In this tutorial, you’ll learn how to call Whisper’s AI model endpoints in Python and see firsthand how it can accurately transcribe earnings calls. Plus, we’ll show you how to use OpenAI GPT-3 models for summarization and sentiment analysis.

Whether you’re a transcription company, a natural language processing researcher, or a casual programmer, Whisper will save you time and money. Say goodbye to tedious manual transcriptions and hello to a world of efficiency with Whisper.

Interested in following along? Check out the OpenAI Whisper Python Tutorial Jupyter Notebook.

What is OpenAI Whisper?

Listen up! (see what I did there) Whisper is a powerful AI tool that recognizes speech and translates it automatically. With 680k hours of labeled data behind it, Whisper can handle any dataset or domain without needing extra tuning. It was first suggested by Alec Radford and his team at OpenAI in their groundbreaking paper “Robust Speech Recognition via Large-Scale Weak Supervision.” And the best part? OpenAI released it in October 2022 as their first open-source and free AI model.

Whisper Pros and Cons

Are you considering using OpenAI’s Whisper for speech recognition and translation? Before you make a decision, it’s essential to weigh the pros and cons of this cutting-edge tool.

Pros:

  • Whisper is free of cost.
  • It is open-source, allowing you to see what’s happening behind the scene.
  • Whisper supports multiple languages.
  • Offers multiple models catering to varying performance and speed requirements.

Cons:

  • Whisper is not capable of streaming transcriptions. It only allows offline transcriptions for now.
  • Some users express privacy concerns since it is unclear how Whisper stores and processes audio files.

Whisper Price Plans

Whisper models are free. You can use Whisper models in your Python applications without signing up for an OpenAI account.
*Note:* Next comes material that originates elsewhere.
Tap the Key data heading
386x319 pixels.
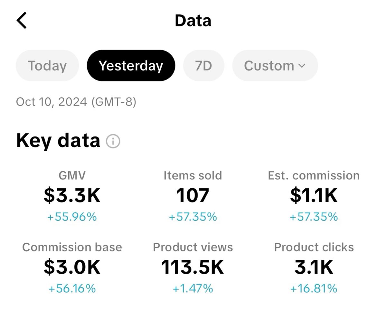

Getting Started with OpenAI Whisper

Pay attention, folks! Here’s the great thing about Whisper: you don’t need an API key to use it in Python. All you have to do is download the open-whisper library, choose a model, and get transcribing.

But remember, Whisper models are massive and use top-of-the-line deep learning and transformer models. To get the best performance, try running it on a GPU architecture. Don’t have one of those? No worries! Just use Google Colab, a free and convenient cloud-based platform for running large deep-learning models on GPU.
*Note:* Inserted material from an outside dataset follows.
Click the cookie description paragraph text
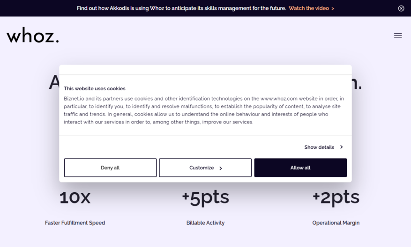tap(204, 110)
Install Whisper Python Library

Here’s how to install the Python wrapper for Open AI Whisper in just one easy step! Use this pip command.

!pip install -U openai-whisper

Load Whisper Models

Whisper offers five transcription models that vary in accuracy and speed.
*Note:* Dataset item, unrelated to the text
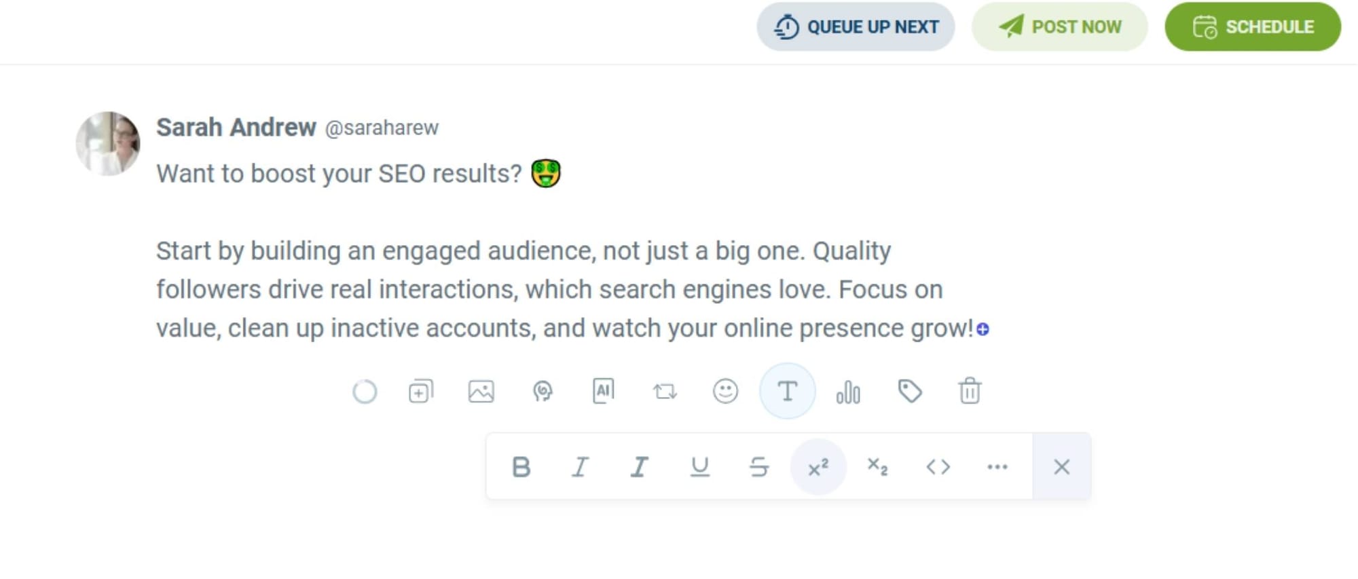Schedule the post
The height and width of the screenshot is (579, 1358).
coord(1253,26)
The tiny, base, small, and medium models have English-only  (ending with .en) and Multilingual versions. The largest model only has a single multilingual version.

The tiny model is the smallest, fastest, but the least accurate. The largest model is the most accurate but can be very slow. Per my experience, the base model is sufficiently accurate for everyday audio transcription tasks.

The whisper module’s load_model() method loads a whisper model in your Python application. You must pass the model name as a parameter to the load_model() method.

import whisper
model = whisper.load_model("base")

Transcribe Audios

With Whisper, you can transcribe audio files in just a few lines of code.

The transcribe() method from the model object transcribes audio. The method accepts the path to the audio file as a parameter value.

The following script uses the transcribe() method to transcribe the audio file harvard.wav (which you can download from Kaggle).

The transcribe() method returns a Python dictionary containing transcription text, transcription segments, etc. You can fetch the transcription text using the text key of the dictionary.

# path to download the dataset
#https://www.kaggle.com/datasets/pavanelisetty/sample-audio-files-for-speech-recognition

result = model.transcribe("/content/harvard.wav")
result["text"]

Transcribing long audio files can take quite a bit of time. In such cases, you can see transcription progress by passing True as the value for transcribe() method’s verbose attribute.

In the output, you will see transcribed text segments on the fly.

result = model.transcribe("/content/harvard.wav", verbose = True)
print(result["text"])

Process Response

The way you process Whisper’s response is subjective. You can fetch the complete text transcription using the text key, as you saw in the previous script, or process individual text segments.

The segments key of the response dictionary returns a list of all transcription segments. Each item in the segments list is a dictionary containing segment information such as segment text, start and end time of the segment in the audio, etc.

result['segments']

You can iterate through the segments list and print the text for each segment using the text key.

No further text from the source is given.